**Task description:**
Within the data below, find the string "agent" and return each line where it occurs.

===== Source records =====

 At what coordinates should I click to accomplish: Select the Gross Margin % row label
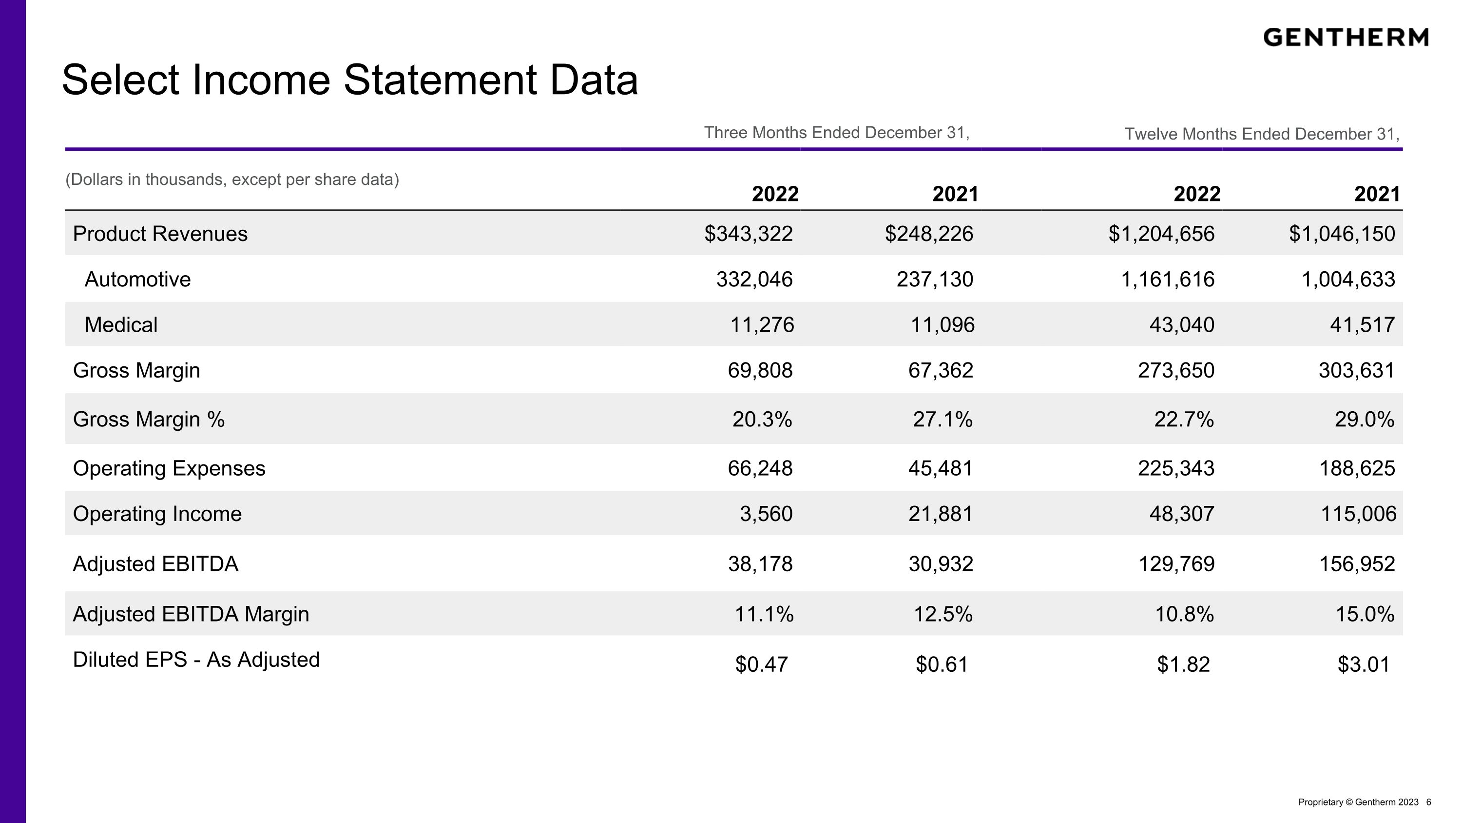[149, 419]
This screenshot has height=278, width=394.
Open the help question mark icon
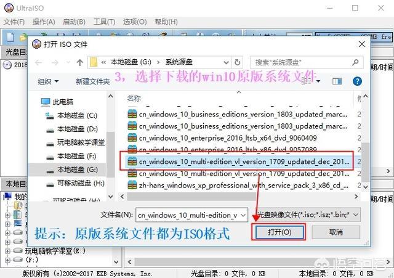[x=356, y=81]
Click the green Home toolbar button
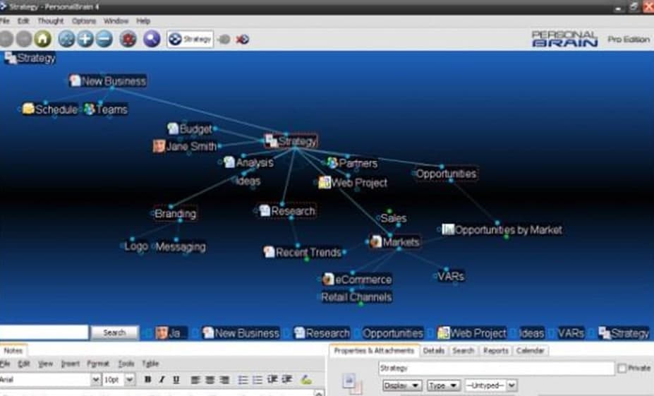Screen dimensions: 654x396 (43, 39)
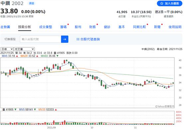Click the MA20 red up-triangle indicator
184x130 pixels.
coord(37,56)
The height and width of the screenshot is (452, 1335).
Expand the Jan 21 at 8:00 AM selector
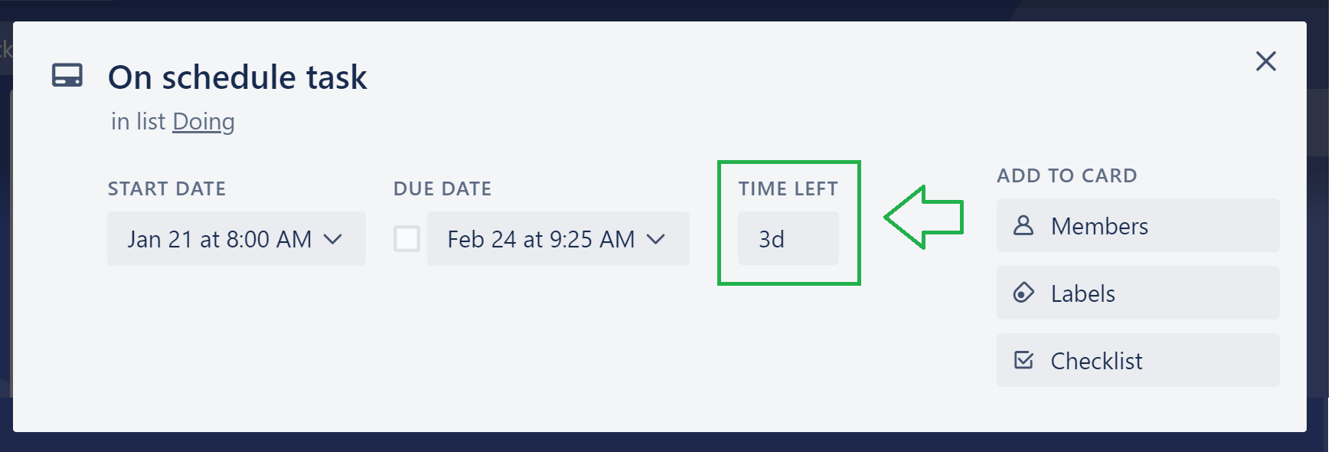pyautogui.click(x=236, y=238)
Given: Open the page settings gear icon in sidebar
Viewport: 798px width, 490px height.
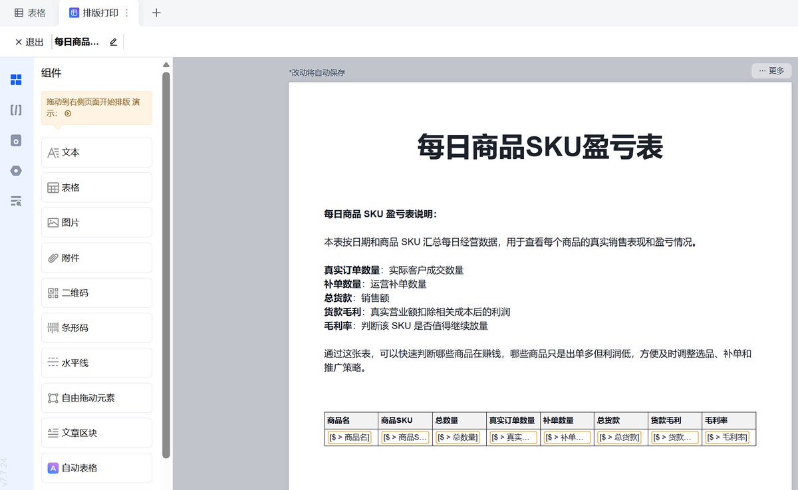Looking at the screenshot, I should [x=16, y=140].
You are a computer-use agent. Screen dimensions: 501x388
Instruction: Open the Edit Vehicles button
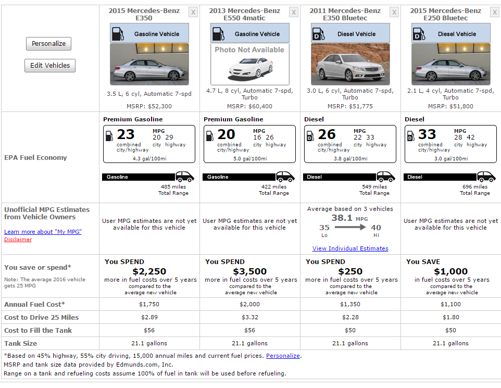tap(50, 66)
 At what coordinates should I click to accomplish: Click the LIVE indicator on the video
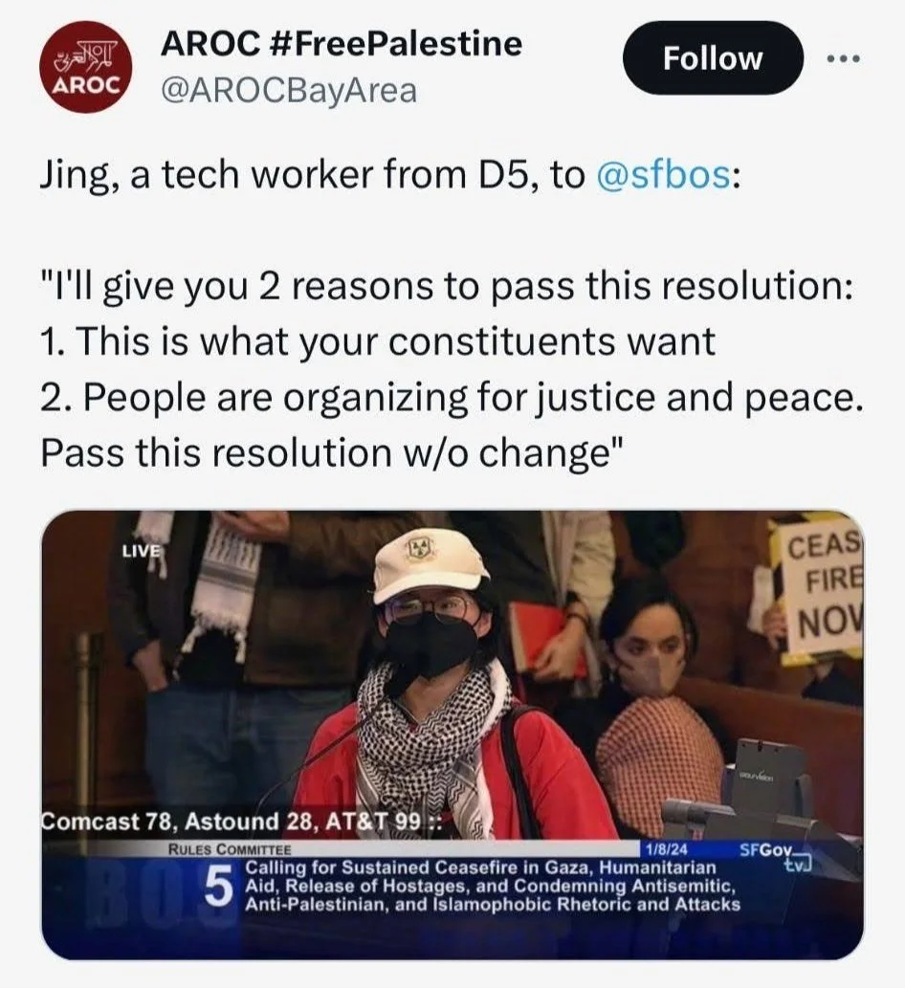(x=142, y=551)
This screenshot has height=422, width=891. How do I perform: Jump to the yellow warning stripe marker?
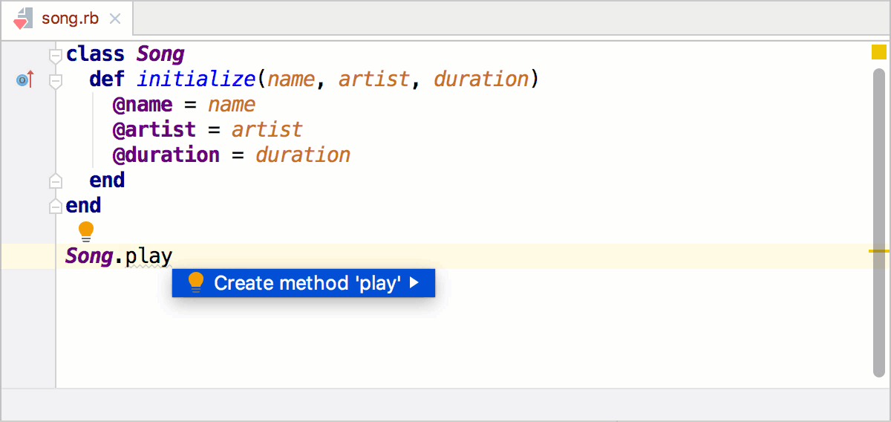tap(879, 251)
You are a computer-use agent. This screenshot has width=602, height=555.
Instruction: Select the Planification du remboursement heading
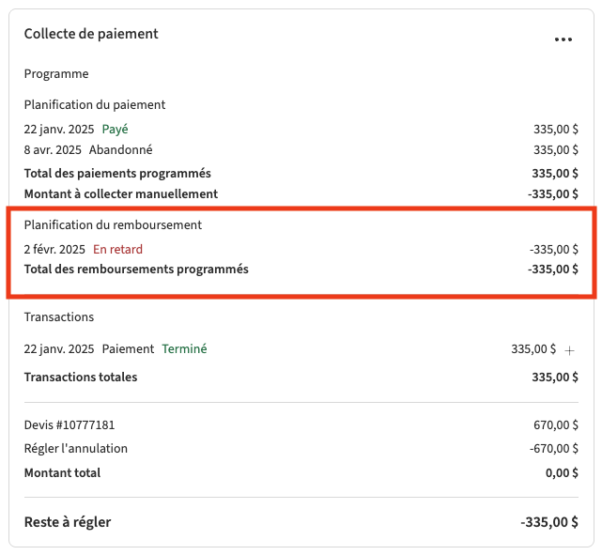[113, 224]
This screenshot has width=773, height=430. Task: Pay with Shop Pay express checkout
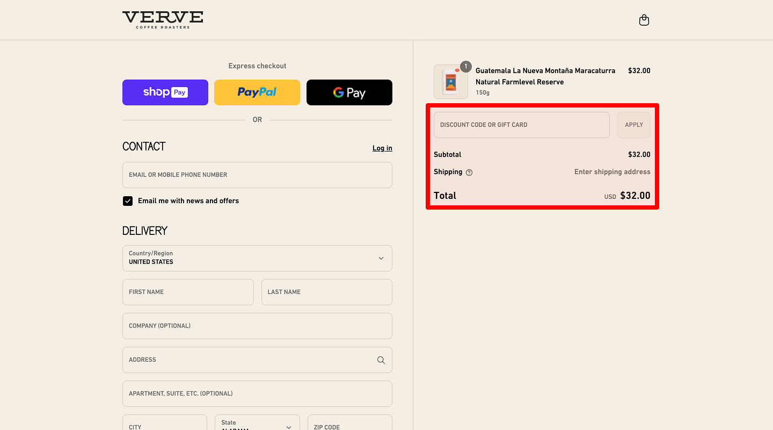165,92
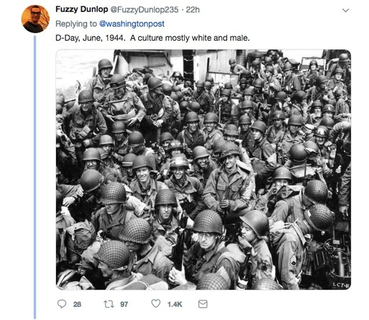Click the LCT watermark in the photo corner
Image resolution: width=369 pixels, height=320 pixels.
tap(340, 285)
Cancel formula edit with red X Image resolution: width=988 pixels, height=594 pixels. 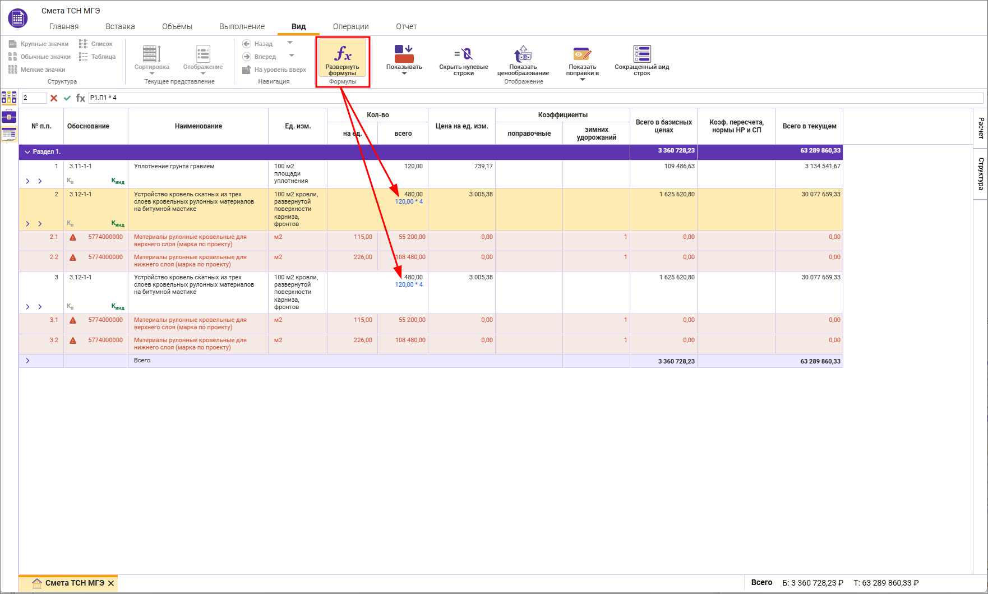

=====

**Answer box:**
You are a computer-use agent. Screen dimensions: 501x388
You are a computer-use agent. This screenshot has width=602, height=555.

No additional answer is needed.